Copy the following lines exactly as they appear.

■ Material provided:
⟨
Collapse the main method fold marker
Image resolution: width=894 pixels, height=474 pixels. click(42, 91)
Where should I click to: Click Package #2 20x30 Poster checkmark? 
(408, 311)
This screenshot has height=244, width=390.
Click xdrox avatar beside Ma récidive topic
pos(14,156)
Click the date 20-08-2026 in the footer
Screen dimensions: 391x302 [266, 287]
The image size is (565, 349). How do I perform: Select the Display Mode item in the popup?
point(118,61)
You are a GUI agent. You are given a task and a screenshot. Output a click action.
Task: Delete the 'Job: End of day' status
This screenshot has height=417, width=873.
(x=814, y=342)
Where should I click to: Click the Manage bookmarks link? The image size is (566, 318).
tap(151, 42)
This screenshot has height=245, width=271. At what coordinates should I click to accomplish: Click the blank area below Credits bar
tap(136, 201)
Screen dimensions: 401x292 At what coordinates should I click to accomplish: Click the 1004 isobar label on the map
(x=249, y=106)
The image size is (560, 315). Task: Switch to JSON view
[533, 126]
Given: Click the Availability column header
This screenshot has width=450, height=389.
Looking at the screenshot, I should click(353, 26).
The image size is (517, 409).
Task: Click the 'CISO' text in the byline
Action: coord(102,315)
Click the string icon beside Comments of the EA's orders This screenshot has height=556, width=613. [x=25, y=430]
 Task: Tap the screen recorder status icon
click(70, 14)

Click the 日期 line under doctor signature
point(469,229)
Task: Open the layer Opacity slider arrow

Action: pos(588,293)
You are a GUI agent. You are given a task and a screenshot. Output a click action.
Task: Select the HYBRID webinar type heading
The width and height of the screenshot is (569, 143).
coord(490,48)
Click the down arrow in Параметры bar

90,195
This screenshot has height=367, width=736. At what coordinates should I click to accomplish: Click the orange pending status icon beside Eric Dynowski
⟩
■ Completed exercise:
Collapse the main method fold marker
Image resolution: width=894 pixels, height=474 pixels. click(42, 91)
Where should I click to: Click Package #2 20x30 Poster checkmark? 
(408, 311)
This screenshot has height=244, width=390.
Click xdrox avatar beside Ma récidive topic
pos(14,156)
Click the date 20-08-2026 in the footer
Screen dimensions: 391x302 [266, 287]
The image size is (565, 349). How do I perform: Select the Display Mode item in the popup?
point(118,61)
You are a GUI agent. You are given a task and a screenshot. Output a click action.
Task: Delete the 'Job: End of day' status
This screenshot has height=417, width=873.
(x=814, y=342)
Where should I click to: Click the Manage bookmarks link? The image size is (566, 318).
tap(151, 42)
This screenshot has height=245, width=271. At what coordinates should I click to accomplish: Click the blank area below Credits bar
tap(136, 201)
Screen dimensions: 401x292 At what coordinates should I click to accomplish: Click the 1004 isobar label on the map
(x=249, y=106)
The image size is (560, 315). Task: Switch to JSON view
[533, 126]
Given: Click the Availability column header
This screenshot has width=450, height=389.
Looking at the screenshot, I should click(353, 26).
The image size is (517, 409).
Task: Click the 'CISO' text in the byline
Action: coord(102,315)
Click the string icon beside Comments of the EA's orders This screenshot has height=556, width=613. [x=25, y=430]
 Task: Tap the screen recorder status icon
click(70, 14)

Click the 日期 line under doctor signature
point(469,229)
Task: Open the layer Opacity slider arrow

Action: pos(588,293)
You are a GUI agent. You are given a task and a screenshot. Output a click action.
Task: Select the HYBRID webinar type heading
The width and height of the screenshot is (569, 143).
coord(490,48)
Click the down arrow in Параметры bar

90,195
This screenshot has height=367, width=736. At what coordinates should I click to accomplish: Click the orange pending status icon beside Eric Dynowski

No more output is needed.